Over six years, things changed slowly. Organizers of the new documentary said, in the essay provided to CapitolBeatOK, “It's important to understand that the persistence and dignity shown by the kids in the Oklahoma City Civil Rights movement added to [a] spirit of collaboration, mutual respect and dialogue between this community and its police force.
This is highly relevant to our national struggle of today.”
Lt. I.G. Purser of the city police department had a relationship of “communication and mutual respect” with Mrs. Luper, the NAACP youth advisor. Ultimately in the 1960s, after the Katz drugstore downtown ceased segregationist policies at the lunch counters, regular service was offered regardless of race to customers at the city's lunch counters.

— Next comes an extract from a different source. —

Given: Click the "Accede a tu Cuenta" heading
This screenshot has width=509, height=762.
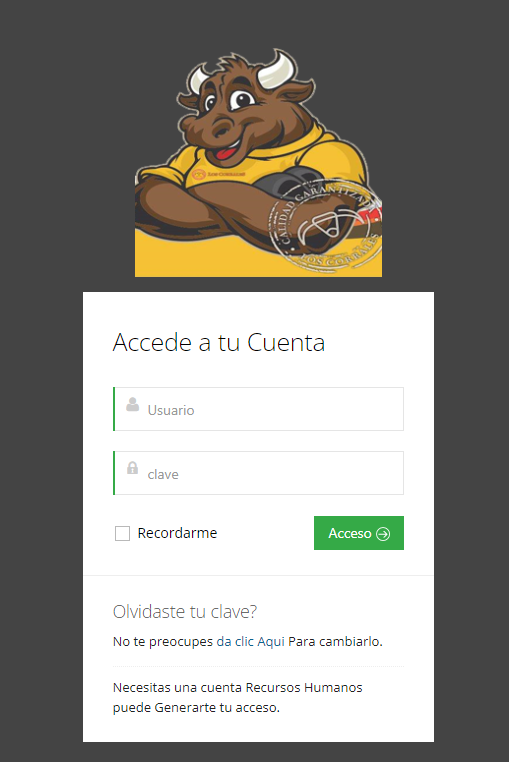Looking at the screenshot, I should pos(219,342).
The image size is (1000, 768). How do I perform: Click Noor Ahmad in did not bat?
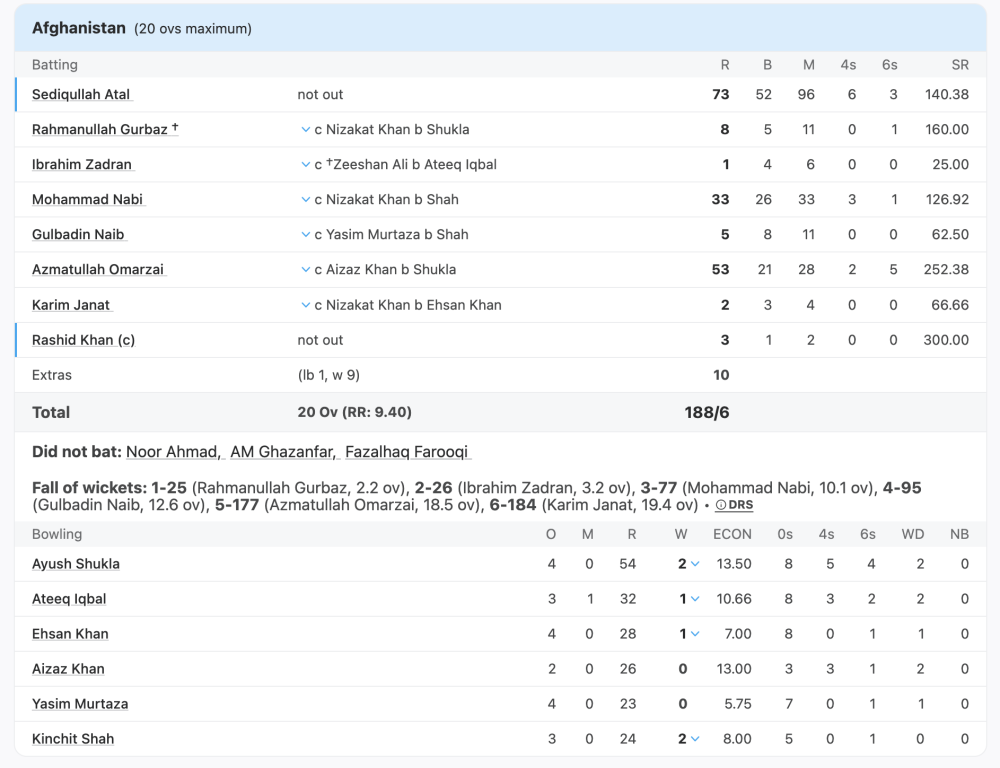(x=172, y=452)
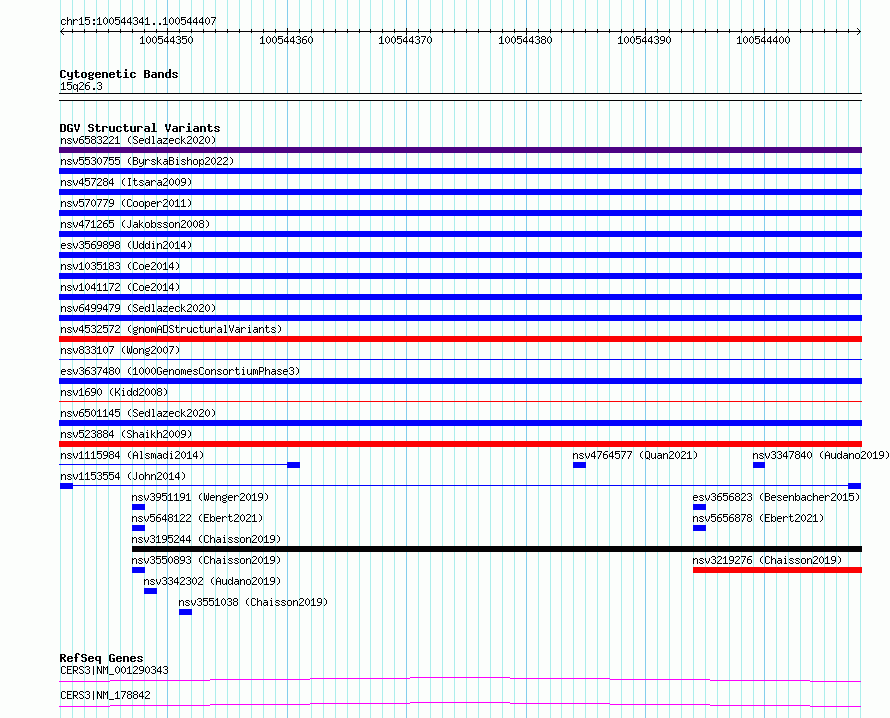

Presentation of the documentary “Children of the Civil Rights” will be held at the Oklahoma History Center, 2401 N. Laird Avenue in Oklahoma City on Saturday, February 7. Tickets cost $15, to include access to a “meet and greet” wine and cheese reception at 6 p.m. Attendees will be able to study silent auction items donated for the event. Funds raised at the premiere will help pay for legal rights to use archival photographs from national film houses and archival footage from a local television station.
A short presentation beginning at 6:40 p.m. will introduce the film, followed by the premiere, lasting about one hour.
After the film, at 8 p.m., veteran Oklahoma City journalist George Tomek will interview some of the film crew as well as those “children” of civil rights. The evening will conclude around 9 p.m.
The Oklahoma City Community Foundation supported the film project. The Oklahoma Publishing Company (which publishes The Oklahoman and for decades also published The Oklahoma City Times, an afternoon newspaper) donated archival photographs for the film, also granting permission for the photos to be used in publicity.
Information is available from Julia Clifford, telelphone 360-305-7837, email email@example.com. Other information, including the film trailer, can be accessed online at http://childrenofthecivilrightsfilm.com .
In initial publicity for the Feb. 7 event, organizers summed up the film's story with these words: “No one knew that a group of Oklahoma City kids were heroes, not even the kids themselves.”
NOTE: McGuigan is editor of CapitolBeatOK, publisher of The City Sentinel newspaper, and a teacher at Justice Alma Wilson Seeworth Academy, a public charter alternative school in Oklahoma City. The black and white photographs with this story are used for publicity for the forthcoming documentary, with permission of the Oklahoma Publishing Company.